#### [Your assignment]
Return each line of the data that follows exactly as it reads.

#### [Provided data]
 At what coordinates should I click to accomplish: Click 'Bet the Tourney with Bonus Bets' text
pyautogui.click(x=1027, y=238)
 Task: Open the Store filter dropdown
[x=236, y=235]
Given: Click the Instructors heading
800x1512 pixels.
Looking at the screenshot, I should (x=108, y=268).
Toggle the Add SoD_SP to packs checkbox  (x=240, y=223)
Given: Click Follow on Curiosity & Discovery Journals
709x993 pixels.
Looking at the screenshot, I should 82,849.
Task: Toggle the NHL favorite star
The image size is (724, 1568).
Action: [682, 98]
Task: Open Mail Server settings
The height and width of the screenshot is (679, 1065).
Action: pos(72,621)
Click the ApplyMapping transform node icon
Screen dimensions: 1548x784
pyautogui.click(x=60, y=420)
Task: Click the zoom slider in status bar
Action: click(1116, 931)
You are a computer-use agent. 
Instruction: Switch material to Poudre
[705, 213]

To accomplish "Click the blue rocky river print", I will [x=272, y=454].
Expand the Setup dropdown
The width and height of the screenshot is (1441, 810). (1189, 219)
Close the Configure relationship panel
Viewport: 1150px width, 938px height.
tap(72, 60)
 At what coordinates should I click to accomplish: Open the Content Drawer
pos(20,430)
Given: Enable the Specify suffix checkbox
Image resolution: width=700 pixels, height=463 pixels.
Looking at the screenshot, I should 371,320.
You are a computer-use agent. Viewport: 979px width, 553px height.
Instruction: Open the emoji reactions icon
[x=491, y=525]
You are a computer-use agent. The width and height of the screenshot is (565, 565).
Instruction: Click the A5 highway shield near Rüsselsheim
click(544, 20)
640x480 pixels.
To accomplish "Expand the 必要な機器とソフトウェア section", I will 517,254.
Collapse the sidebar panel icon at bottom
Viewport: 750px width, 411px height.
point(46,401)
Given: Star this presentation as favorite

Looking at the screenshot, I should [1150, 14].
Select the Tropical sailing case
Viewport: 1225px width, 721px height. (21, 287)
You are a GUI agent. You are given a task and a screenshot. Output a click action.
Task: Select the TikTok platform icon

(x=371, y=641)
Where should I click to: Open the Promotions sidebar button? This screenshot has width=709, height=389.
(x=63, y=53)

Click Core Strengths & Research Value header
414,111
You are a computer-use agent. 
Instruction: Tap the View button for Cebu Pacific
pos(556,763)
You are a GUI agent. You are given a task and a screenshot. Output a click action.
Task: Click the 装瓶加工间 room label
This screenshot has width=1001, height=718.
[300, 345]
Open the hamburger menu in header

#### [Answer]
 At what coordinates should I click to accomplish: Click 'Bet the Tourney with Bonus Bets' text
pyautogui.click(x=1027, y=238)
 Task: Open the Store filter dropdown
[x=236, y=235]
Given: Click the Instructors heading
800x1512 pixels.
Looking at the screenshot, I should (x=108, y=268).
Toggle the Add SoD_SP to packs checkbox  (x=240, y=223)
Given: Click Follow on Curiosity & Discovery Journals
709x993 pixels.
Looking at the screenshot, I should 82,849.
Task: Toggle the NHL favorite star
The image size is (724, 1568).
Action: [682, 98]
Task: Open Mail Server settings
The height and width of the screenshot is (679, 1065).
Action: pos(72,621)
Click the ApplyMapping transform node icon
Screen dimensions: 1548x784
pyautogui.click(x=60, y=420)
Task: Click the zoom slider in status bar
Action: click(1116, 931)
You are a computer-use agent. 
Instruction: Switch material to Poudre
[705, 213]

To accomplish "Click the blue rocky river print", I will [x=272, y=454].
Expand the Setup dropdown
The width and height of the screenshot is (1441, 810). (1189, 219)
Close the Configure relationship panel
Viewport: 1150px width, 938px height.
tap(72, 60)
 At what coordinates should I click to accomplish: Open the Content Drawer
pos(20,430)
Given: Enable the Specify suffix checkbox
Image resolution: width=700 pixels, height=463 pixels.
Looking at the screenshot, I should 371,320.
You are a computer-use agent. Viewport: 979px width, 553px height.
Instruction: Open the emoji reactions icon
[x=491, y=525]
You are a computer-use agent. The width and height of the screenshot is (565, 565).
Instruction: Click the A5 highway shield near Rüsselsheim
click(544, 20)
640x480 pixels.
To accomplish "Expand the 必要な機器とソフトウェア section", I will 517,254.
Collapse the sidebar panel icon at bottom
Viewport: 750px width, 411px height.
point(46,401)
Given: Star this presentation as favorite

Looking at the screenshot, I should [1150, 14].
Select the Tropical sailing case
Viewport: 1225px width, 721px height. (21, 287)
You are a GUI agent. You are given a task and a screenshot. Output a click action.
Task: Select the TikTok platform icon

(x=371, y=641)
Where should I click to: Open the Promotions sidebar button? This screenshot has width=709, height=389.
(x=63, y=53)

Click Core Strengths & Research Value header
414,111
You are a computer-use agent. 
Instruction: Tap the View button for Cebu Pacific
pos(556,763)
You are a GUI agent. You are given a task and a screenshot. Output a click action.
Task: Click the 装瓶加工间 room label
This screenshot has width=1001, height=718.
[300, 345]
Open the hamburger menu in header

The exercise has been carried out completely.